▶ _TASK DESCRIPTION_
Every entry below should be reproduced exactly, with all pictures left out.

▶ _Stored records_
★ ★ ★ ★

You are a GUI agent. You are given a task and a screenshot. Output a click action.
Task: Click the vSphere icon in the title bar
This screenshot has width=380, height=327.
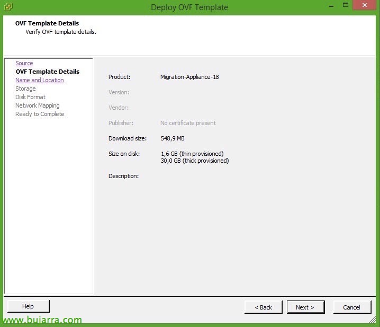[x=8, y=7]
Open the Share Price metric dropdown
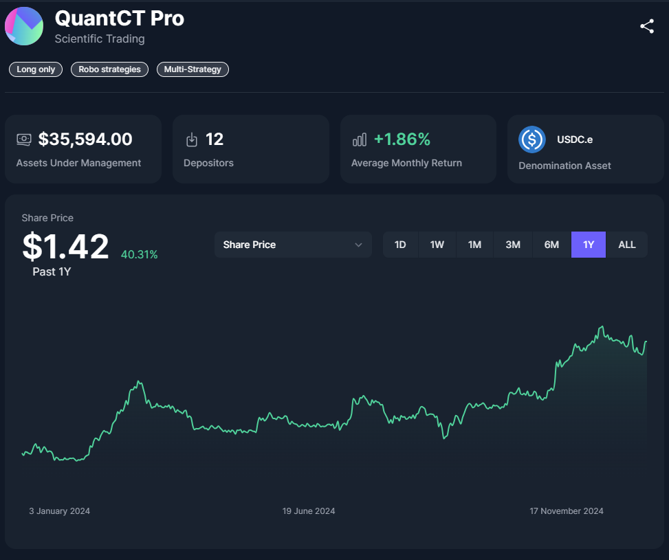The height and width of the screenshot is (560, 669). 293,244
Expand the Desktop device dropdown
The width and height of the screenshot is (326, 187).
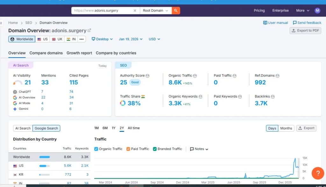102,39
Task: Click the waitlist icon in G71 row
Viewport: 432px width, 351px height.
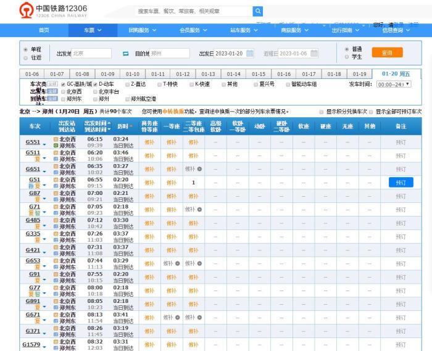Action: [199, 210]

★ ★ ★ ★

▶ _ANSWER TO THIS PROBLEM_
You are a GUI agent. You are given a task and a screenshot. Output a click action.
Task: Click the vSphere icon in the title bar
This screenshot has width=380, height=327.
[x=8, y=7]
Open the Share Price metric dropdown
The height and width of the screenshot is (560, 669). 293,244
Expand the Desktop device dropdown
The width and height of the screenshot is (326, 187).
102,39
Task: Click the waitlist icon in G71 row
Viewport: 432px width, 351px height.
Action: [199, 210]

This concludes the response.